Today I caught the first installment of a repeat (first aired in the autumn of 2006) of an extremely important series on BBC Radio 4 (11am Tuesdays) called Planet Earth Under Threat. You can’t have a clearer title than that, when it comes to tracking the mass migration of species and habitats going on all over the world. The journalist leading the programme spoke to many experts all over the globe and they are all pointing their finger at climate change.
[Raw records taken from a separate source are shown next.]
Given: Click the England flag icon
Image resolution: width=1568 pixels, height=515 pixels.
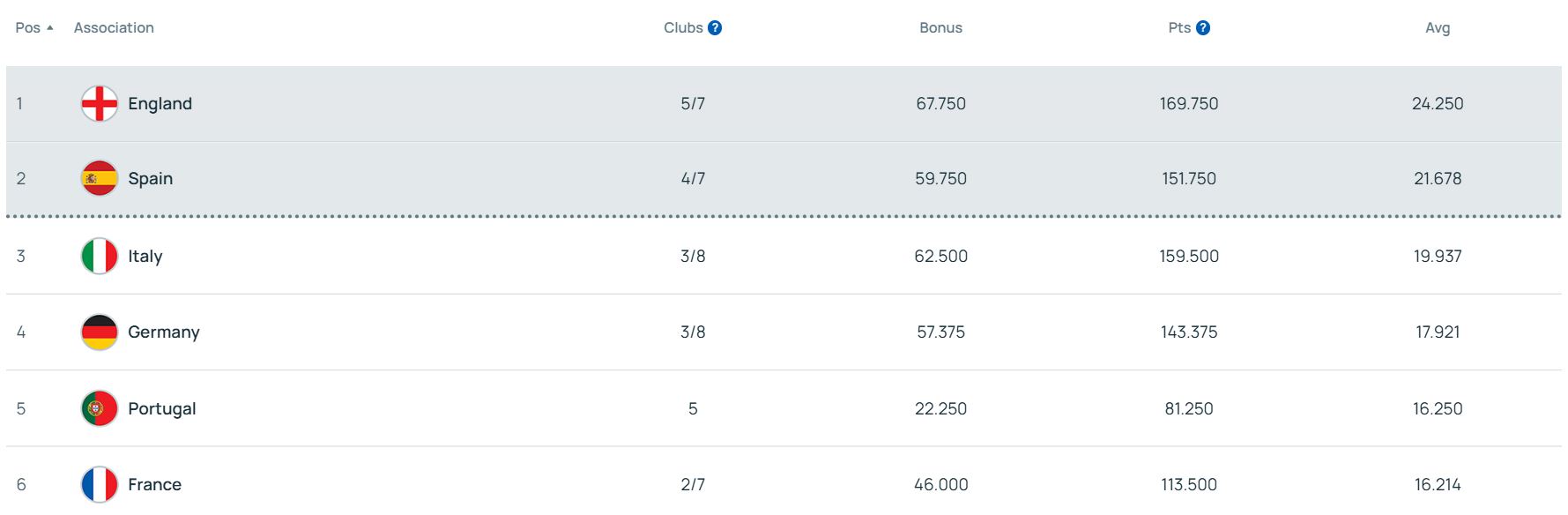Looking at the screenshot, I should click(x=100, y=104).
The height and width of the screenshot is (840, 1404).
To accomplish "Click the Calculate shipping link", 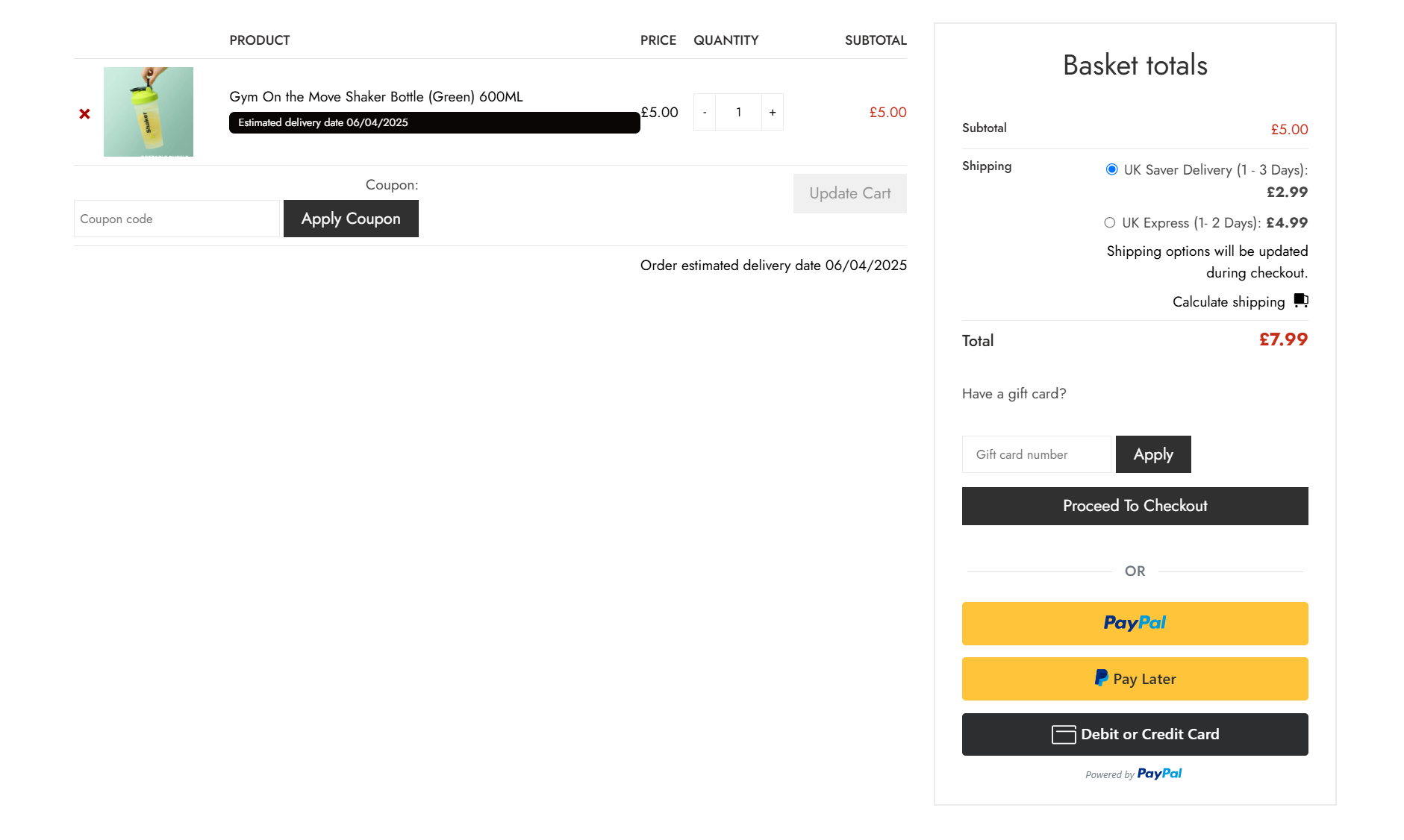I will tap(1228, 301).
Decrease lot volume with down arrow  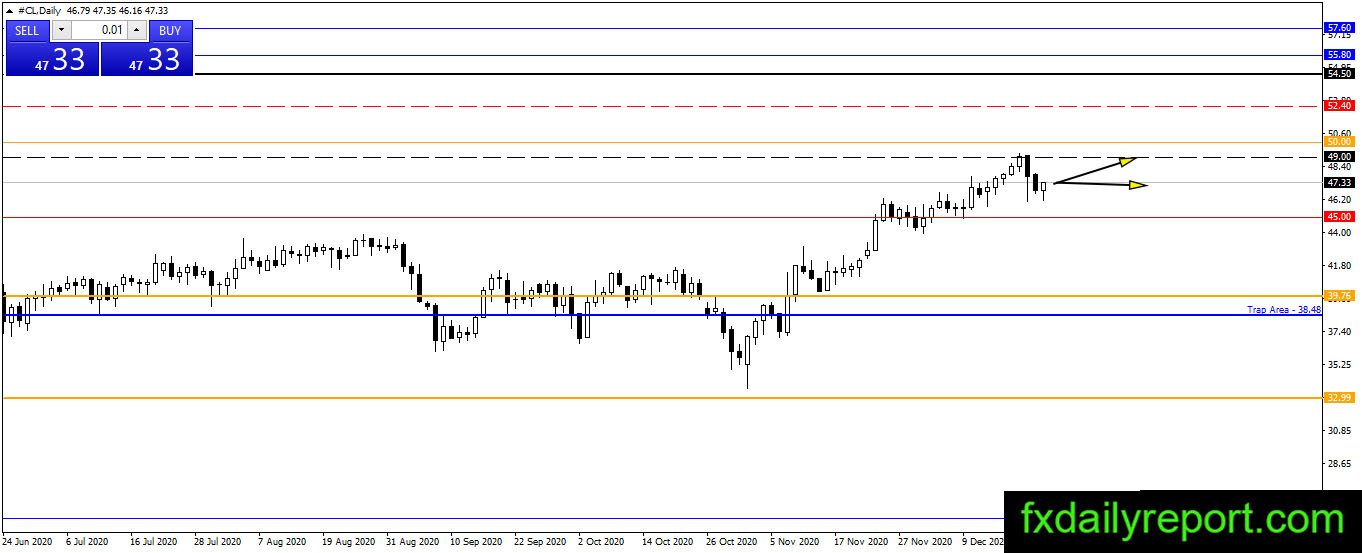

Fish, insects, birds, mammals and whole ecosystems are on the move as global sea and land temperatures increase. The most comprehensive data sets cover the last 20-30 years and clearly show species and habitats moving up hills and mountains or away from the equator towards the poles. Warmer adapted species are currently winning out because they still have somewhere to go, whereas colder adapted species are losing for the opposite reason. Polar bears for example have nowhere to go. They may be praying for Noah to return with a space shuttle instead … pluto looks inviting.
It was difficult keeping up with the interviewer as she raced about the globe. The evidence is everywhere; Ethiopia has grasses moving up mountains and animals following; pike elsewhere are moving upstream; Sweden doesn’t have cold winters anymore (that’s Sweden!) so the tick population has exploded & the moose are moving north; new species are moving into Sweden from Germany; the Antarctic Peninsula is the fastest warming landmass on the planet & this has begun to effect a warming of the waters off the peninsula and consequently krill that breed off here are on the move with changing currents.